* Begin PROVIDED PASSAGE *
WASHINGTON, April 9 (UPI) -- The UPI think tank wrap-up is a daily digest covering opinion pieces, reactions to recent news events and position statements released by various think tanks. This is the third of three wrap-ups for April 9.


The Heritage Foundation

WASHINGTON -- It's the Science, Stupid

By Charli E. Coon

It's not gaining a lot of attention -- the Senate wants to pass it without so much as holding hearings -- but a part of the energy legislation now working its way through Congress would commit energy producers to attacking a problem that almost certainly doesn't exist.

The bill now in the Senate calls for the Department of Energy to award "transferable credits" to energy companies that voluntarily reduce emissions of carbon dioxide. In other words, companies that reduce carbon dioxide emissions now will earn "credits" they can "trade in" if Congress -- as many suspect -- later imposes mandatory caps on CO2 output.

Trouble is, carbon dioxide emissions don't hurt the environment. And government regulation -- once introduced into the industry through this initiative -- figures only to become more onerous as time goes on.

At the heart of the debate is whether CO2, a byproduct of the hydrocarbon fuels that supply 84 percent of all U.S. energy, causes "global warming." Many of those who claim the earth is warming and that the activities of man are to blame, say carbon dioxide emissions from energy plants set the chain of events into motion. They claim CO2 "traps" heat from the sun near the surface of the earth, which leads to a warmer planet and other consequences.

One problem: Science stubbornly refuses to validate these claims. For instance, decades have passed since use of fossil fuels expanded to the point where they should've been able to affect temperatures in the troposphere -- the area one to five miles above the earth's surface where greenhouse gases are allegedly trapped.

But those who have studied the troposphere, such as Sallie Baliunas, an astrophysicist who works with the Washington-based George C. Marshall Institute and other organizations, say the temperature in the one- to five-mile area above the earth's surface has not increased. Last year, because of these findings and others that cast doubt on the notion that man's use of fossil fuels causes the earth to warm dangerously, 17,000 scientists from around the nation signed a document expressing their doubts about this notion and the entire approach recommended in the Kyoto Accords.
* End PROVIDED PASSAGE *
* GIVEN PROBLEM 1
Answer these questions from the commentary on carbon dioxide credits:
(a) Which federal department would award the "transferable credits" under the bill in the Senate?
(b) What percentage of all U.S. energy comes from hydrocarbon fuels?
(c) How many scientists signed the document expressing doubts?
* GIVEN PROBLEM 2
Resume the commentary on carbon dioxide credits, continuing after its final sentence.
* Begin RECORDS SHOWN *
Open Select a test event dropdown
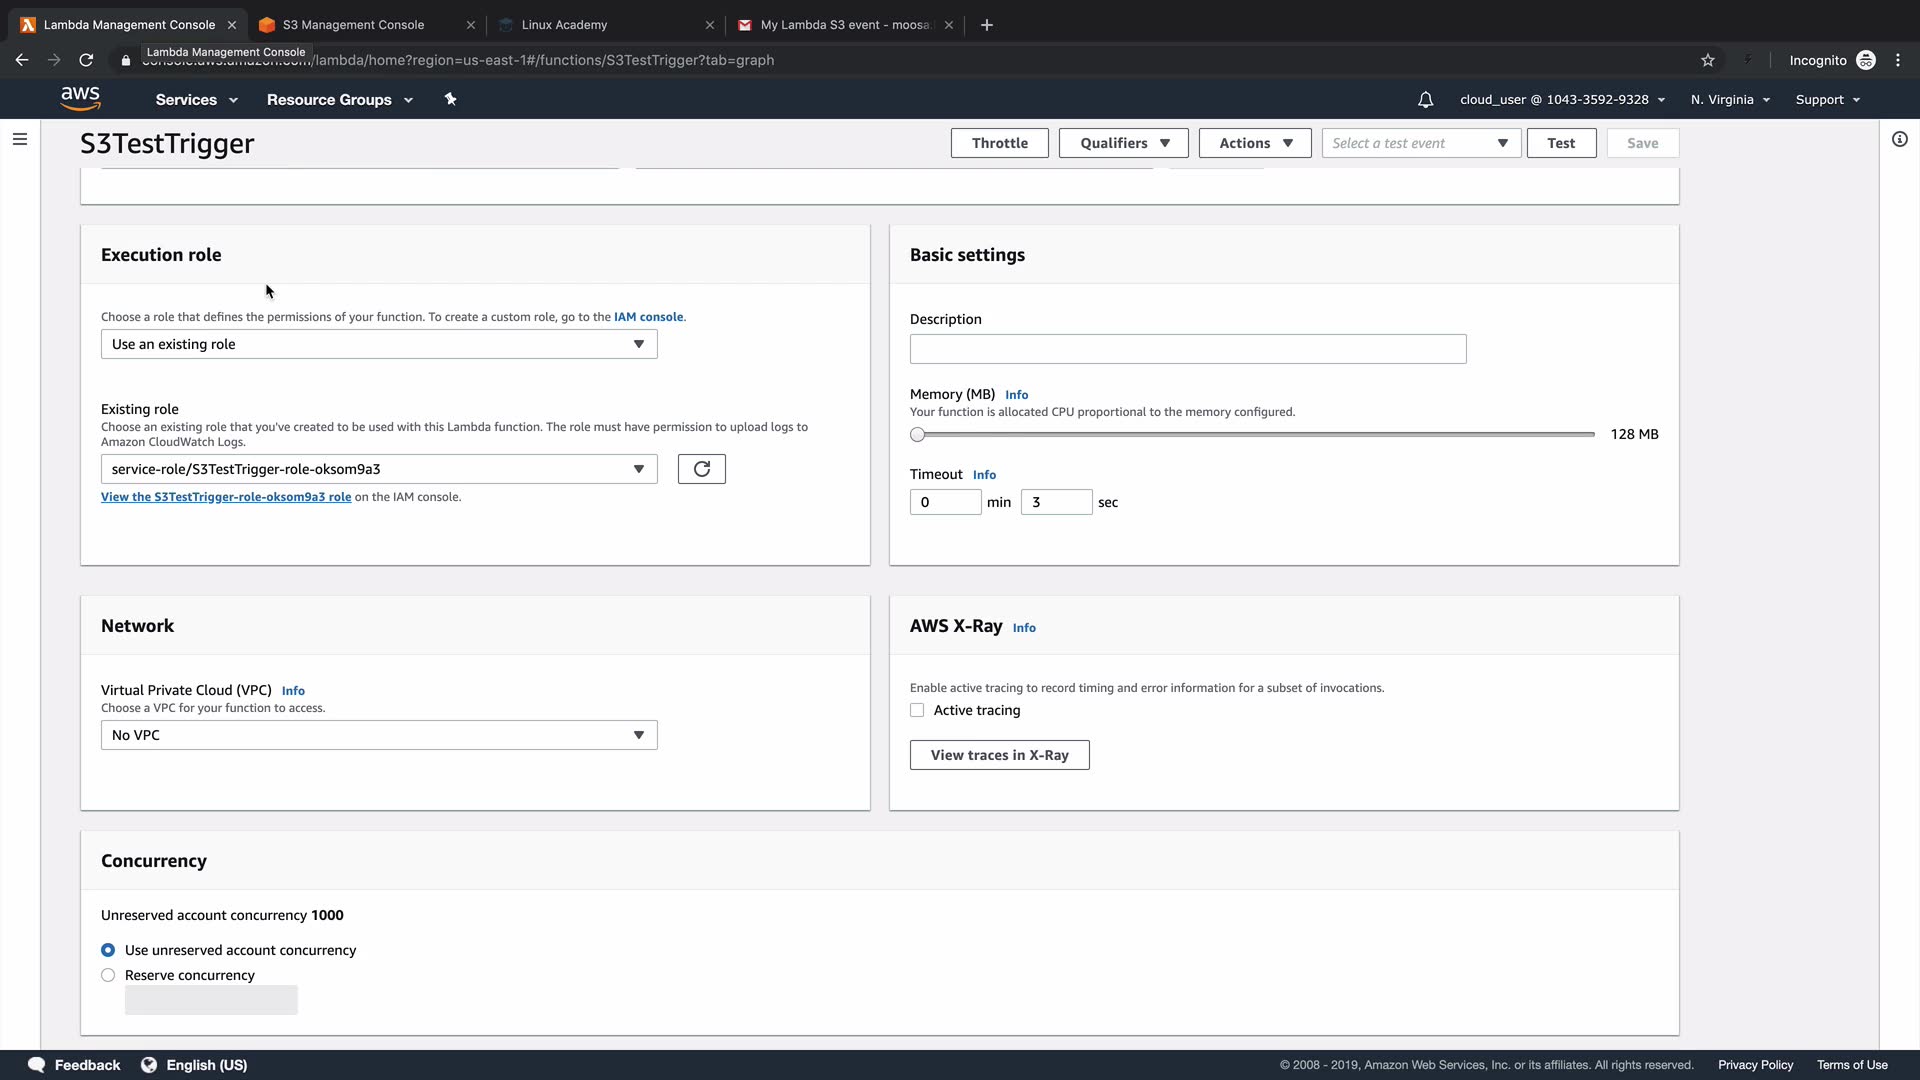The height and width of the screenshot is (1080, 1920). (x=1420, y=143)
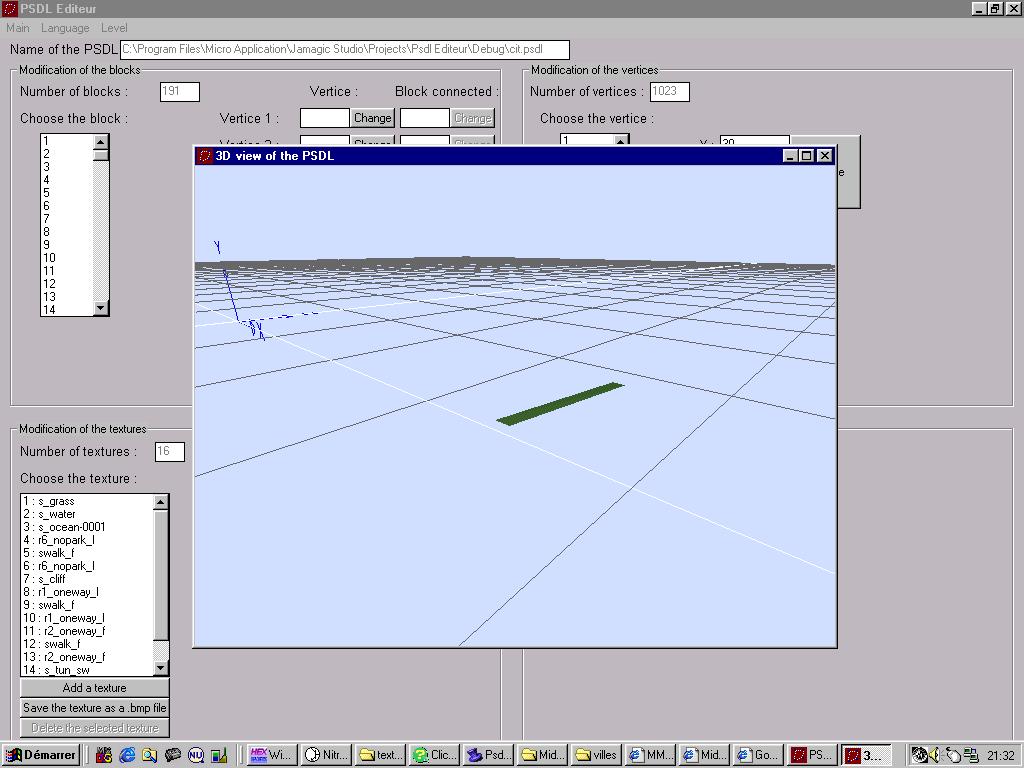
Task: Open the Main menu
Action: tap(18, 28)
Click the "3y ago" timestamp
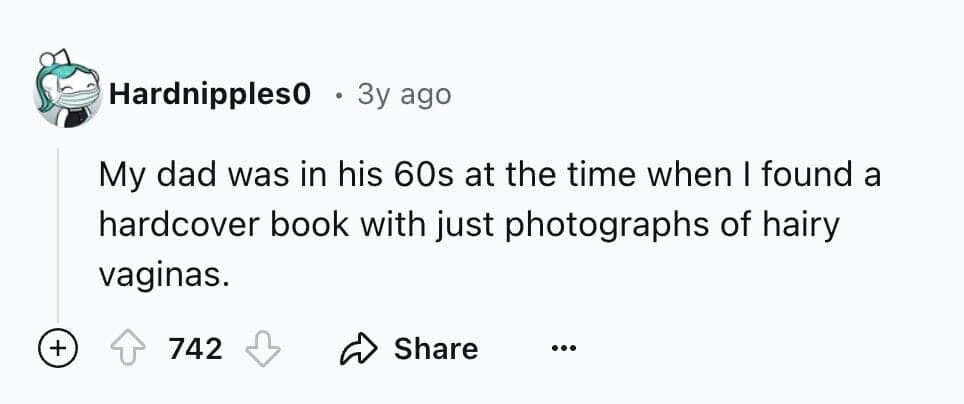 tap(404, 95)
* End RECORDS SHOWN *
* FINAL ANSWER 1
(a) The Department of Energy
(b) 84 percent
(c) 17,000

* FINAL ANSWER 2
Carbon dioxide is a staple of life. Humans exhale CO2 with every breath. Some scientists even suggest that the increases in carbon dioxide caused by fossil-fuel use have contributed as much as 10 percent to increases in farmland productivity.

In 1997, the Senate voted 95-0 against the Kyoto Accords or any other energy agreement that forces huge reductions in so-called greenhouse gases on Americans but requires nothing along those lines from developing countries, such as China, India and Brazil. Over the next 15 years, these nations will become the largest generators of such gases. Yet lawmakers now seem bent on saddling our nation with energy regulations that sap economic power but do nothing to help the environment. Safe, affordable, consistent energy supplies are the bedrock for America's economy.

We depend on coal for a third of this energy. Because coal is the most carbon-intensive fuel, this bill would decimate it as an energy source, cause price spikes in natural gas and other fuels that would have to replace coal, and throw America's energy situation into crisis, according to Marlo Lewis Jr., a senior fellow at the Competitive Enterprise Institute. All for a "solution" that solves nothing.

What's puzzling about this is that the Bush administration, which made such a public display of disassociating itself from Kyoto soon after assuming office, now appears ready to accept equally harmful provisions in domestic legislation. Worse yet, it stands ready, in effect, to endorse the claim that CO2 causes global warming, even though no proof exists that man-made activities, such as increased dissemination of CO2, have caused this.

Sign on to this, and the Bush administration can expect not praise for its concern for the environment but criticism for making its requirements "voluntary" -- which is true in name only -- and hounding to make even more economically devastating anti-energy concessions in the name of further reducing so-called greenhouse gases.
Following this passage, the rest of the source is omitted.